In the 60-70 ies of XX century by the architects once again beginning to turn to steel, and German Frei Otto, one of the first creates a mesh coating of steel and glass. It seems to me that any professional at a certain stage of its growth begins to ask questions like: "Who are we? How and where are we going?" And, apparently, Frei Otto thought, "well, I was the first who came up with similar steel and metal and glass shell?" He began to look for those who have ever dealt with, and I came across the work.

About all forgotten for many years. A little known as the author of hyperboloid towers, but no one remembered his unique mesh cover. And it was the first who in 1894 had the idea to use steel in tension not only in bridges but also in the coating of buildings.
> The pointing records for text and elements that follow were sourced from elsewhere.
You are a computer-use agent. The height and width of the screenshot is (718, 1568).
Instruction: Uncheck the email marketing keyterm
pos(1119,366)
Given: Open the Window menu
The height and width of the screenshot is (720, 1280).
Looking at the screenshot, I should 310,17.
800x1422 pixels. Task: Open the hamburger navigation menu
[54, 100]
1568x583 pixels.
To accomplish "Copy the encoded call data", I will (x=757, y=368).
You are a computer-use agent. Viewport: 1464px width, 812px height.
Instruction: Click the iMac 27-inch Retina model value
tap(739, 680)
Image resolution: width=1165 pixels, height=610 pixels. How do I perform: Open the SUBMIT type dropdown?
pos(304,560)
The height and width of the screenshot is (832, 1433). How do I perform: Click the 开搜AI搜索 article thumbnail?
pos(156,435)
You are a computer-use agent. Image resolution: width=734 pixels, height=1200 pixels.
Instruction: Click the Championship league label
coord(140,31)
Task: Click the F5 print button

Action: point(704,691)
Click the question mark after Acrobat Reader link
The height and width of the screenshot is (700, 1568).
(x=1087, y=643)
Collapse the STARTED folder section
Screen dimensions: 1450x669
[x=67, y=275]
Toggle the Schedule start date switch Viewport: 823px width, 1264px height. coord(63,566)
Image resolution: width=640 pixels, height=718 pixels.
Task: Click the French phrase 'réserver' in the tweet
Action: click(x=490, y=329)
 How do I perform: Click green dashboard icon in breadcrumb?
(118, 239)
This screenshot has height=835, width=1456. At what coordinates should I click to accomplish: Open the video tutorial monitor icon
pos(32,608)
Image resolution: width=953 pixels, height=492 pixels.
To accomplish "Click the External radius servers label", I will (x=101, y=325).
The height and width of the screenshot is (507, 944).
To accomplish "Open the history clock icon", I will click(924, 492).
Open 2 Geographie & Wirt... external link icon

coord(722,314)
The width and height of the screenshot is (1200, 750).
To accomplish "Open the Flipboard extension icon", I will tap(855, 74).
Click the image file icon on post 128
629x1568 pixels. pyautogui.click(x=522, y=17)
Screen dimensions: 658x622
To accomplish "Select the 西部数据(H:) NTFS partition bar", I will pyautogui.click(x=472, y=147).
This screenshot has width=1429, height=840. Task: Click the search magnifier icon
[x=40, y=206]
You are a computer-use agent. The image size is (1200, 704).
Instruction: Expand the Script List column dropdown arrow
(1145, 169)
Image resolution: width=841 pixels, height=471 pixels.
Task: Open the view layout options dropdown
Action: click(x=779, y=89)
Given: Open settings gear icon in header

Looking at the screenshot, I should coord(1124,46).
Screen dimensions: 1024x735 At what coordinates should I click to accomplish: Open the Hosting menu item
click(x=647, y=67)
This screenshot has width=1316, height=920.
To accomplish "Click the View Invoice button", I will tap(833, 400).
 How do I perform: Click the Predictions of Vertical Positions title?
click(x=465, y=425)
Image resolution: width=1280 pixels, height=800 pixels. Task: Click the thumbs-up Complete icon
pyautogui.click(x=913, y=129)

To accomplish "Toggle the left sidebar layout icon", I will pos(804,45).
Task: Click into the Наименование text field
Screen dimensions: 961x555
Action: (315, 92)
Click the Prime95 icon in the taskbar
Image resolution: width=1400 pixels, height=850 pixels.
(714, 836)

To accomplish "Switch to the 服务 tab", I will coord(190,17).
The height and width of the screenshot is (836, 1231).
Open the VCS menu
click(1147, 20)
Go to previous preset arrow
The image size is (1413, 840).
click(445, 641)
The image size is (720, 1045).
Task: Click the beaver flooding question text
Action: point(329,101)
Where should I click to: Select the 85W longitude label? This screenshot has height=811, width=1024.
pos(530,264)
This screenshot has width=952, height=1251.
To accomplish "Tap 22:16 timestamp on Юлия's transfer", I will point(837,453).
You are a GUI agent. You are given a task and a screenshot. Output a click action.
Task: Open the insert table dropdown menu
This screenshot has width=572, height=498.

One of latest trends in engineering and designing of coatings of steel shell membrane, the use of which is now firmly entrenched in the jurisprudence of the European, North American and Japanese architecture. Membranes are referred to as coatings, which simultaneously perform the load bearing and enclosing functions. That is, it holds its own weight, and at the same time protects from snow and rain. It's very thin shells that are usually made of synthetic fabric is fairly thick compared to normal tissue, but thin compared to concrete shells.

Membrane also invented, and that is their charm. In a mesh coating carrier has a mesh part and enclosing the part of the roofing iron or glass. Thought, and whether immediately out of roofing iron to make a coating that could withstand the load? As a result, for the same exhibition he built the pavilion rotunda with suspended membrane with a diameter of 25 meters, which was made from corrugated iron and could really carry the load.

The Millennium dome in London, built by Richard Rogerson, created with application of technology of the shell membrane.

What will be the next revolution, I don't know. But it seems to me that a fruitful way, as we saw in the previous revolution, is a way of addressing the past. Study the past and you'll be one step ahead!